120V AC ------------------------------------------------------ fuse
--------------- | | | | | |a | | | e| NPN --- e| NPN diode D2 | |a | \\| === \\| |k | 5V | C2 |----| C3 |----------===------------- zener --- /| | /| T2 470k |k === c| T1 |___c| | D1 |+ | | |- a diode k -| [ ] 330 [ ] 330 | | | | | | k k === C1 | GREEN LED RED LED | | a a | |______|___________| | C1: | 12mA @ 120V -> Z = 10kOhm, | @ 60Hz 1/jwC = 10000 = 1 / (6.28 x 60 x C) ->
| 4080000 C = 1 -> C = 1/ 4080000 = .000 000 242F -> 330nF | (rest of the current into zener). [ ] C1 should be specified at about 400 VAC. |R1 D2 is Vbe protection. |
------------------------------------------------------------------------------------ Now calculate C2, voltage rating about 10 V: for 1 V discharge in 1/120 second (half period) at 10mA load (LED), C x U = i . t -> C = i . t / U = .01 x .0083 / 1 = .000 083F = 83uF. So use 100uF / 10V.
R1 is a fusible resistor to limit current in case C1 shorts, maybe 10 Ohm.
For DC somebody else :-)
Make sure you use gold plated fuses in case of audio :-)
ok, if you want to get simply, use a LED with a R in series and a Diode across the LED to suppress the reverse voltage. That will take care of the Open fuse. To show good voltage, connect the same thing across the AC lines after the fuse.
I actually have working LED's from a 120 volt source with out the use of the reverse diode, has been working for almost a year now, others will argue this fact, I must be lucky... They are just simple 20 ma leds i had in my junk drawer.
"I\'m never wrong, once i thought i was, but was mistaken"
Real Programmers Do things like this.
Why lucky ! If you don't exceed the current rating or reverse voltage they will be fine ! In my original suggestion, you could just as easily used a LED. The resistor value would have been different but it would have to dissipate more power, thats all !
While the wire-a-neon-across-it technique is valid, some fuses are part of safety-critical circuitry and you aren't encouraged to wire ANYTHING around them (so, use a fusible resistor in the neon lamp circuit). Be aware that the lamp circuit can cause electric shock even with the fuse out...
While maintaining safety, it would be permissible to use a two-gang circuit breaker, and run your indicator off the unused section. Or, look into the many 'indicating' fuse designs (one nice one uses a spring-loaded flag, and when the fuse wire opens, it releases the spring). It's also possible to use a contactor (relay) for overcurrent protection, and adding indicator light contacts to a relay design is very easy.
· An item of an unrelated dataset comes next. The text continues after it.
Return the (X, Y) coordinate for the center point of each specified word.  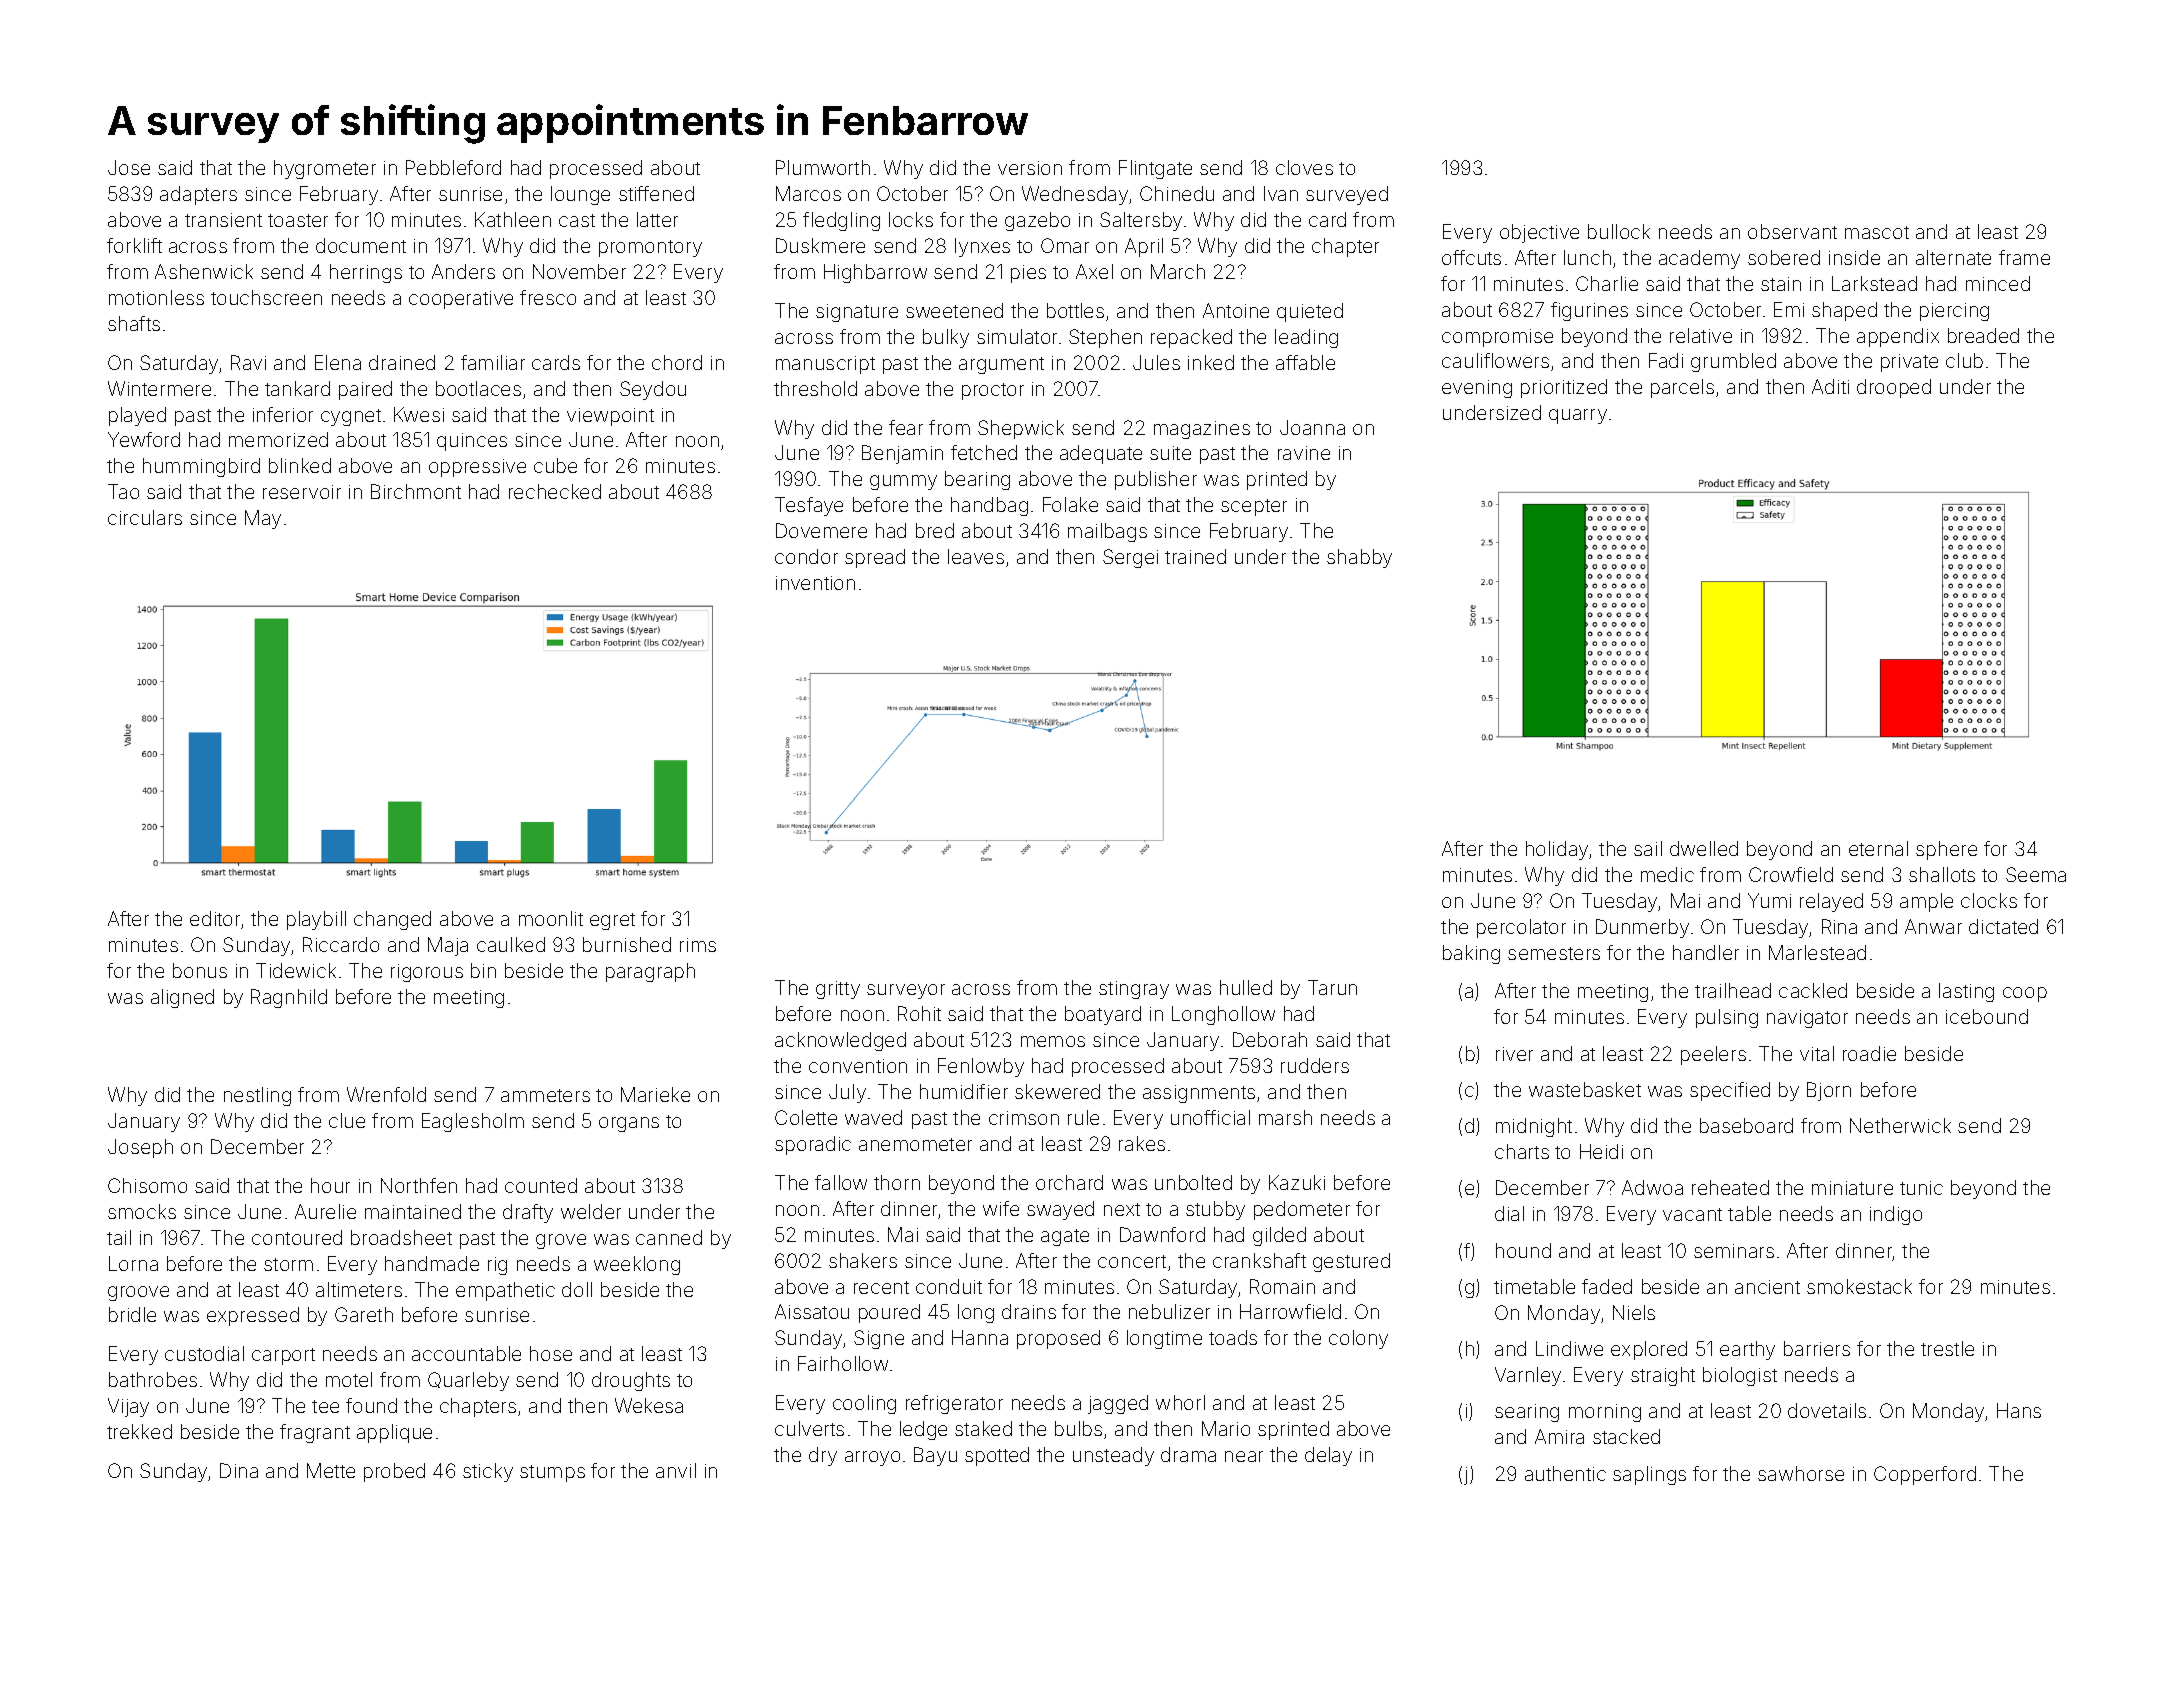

email@example.com wrote in news: firstname.lastname@example.org:
Along with pin-indicating fuseholders:
Bussmann also has the neon-indicating type:
If they were not considered safe I doubt that they would be making and selling them. The RMS current available between the circuit side of the neon fuse holder (with the fuse open) to neutral or ground is approximately equal to the line voltage minus the voltage drop across the neon lamp divided by the series limiting-resistor in the fuse holder. With a dead short to ground the available current is:
(Vline-Vneon)/Rlimit, so (120v-90v)/47000 = 0.638mA
If I recall my medical electronics electrical safety numbers correctly UL's limit on consumer equipment is a maximum allowable leakage (to any "externally" accessable parts of a device) of 5.0 mA. Since the available current "internally" is only about 1/10th of the "safe" external limit (fuse blown and neon lighted), I doubt that it is too great a risk.
That said, poking around inside of any device, with it still plugged-in, even with the fuse blown and/or the power switch off, presents a risk. And, if the OP is modifing an existing commercial device, then (s)he is assuming the risk (as seen by a lawyer) for others' safety.
simply buy a fuse with an indicator - if the fuse is the resettable kind, they can be had with a set of free contacts that open when the fuse trips. The simple fuses are available with a pin that pops out and activate a microswitch in the fuse socket.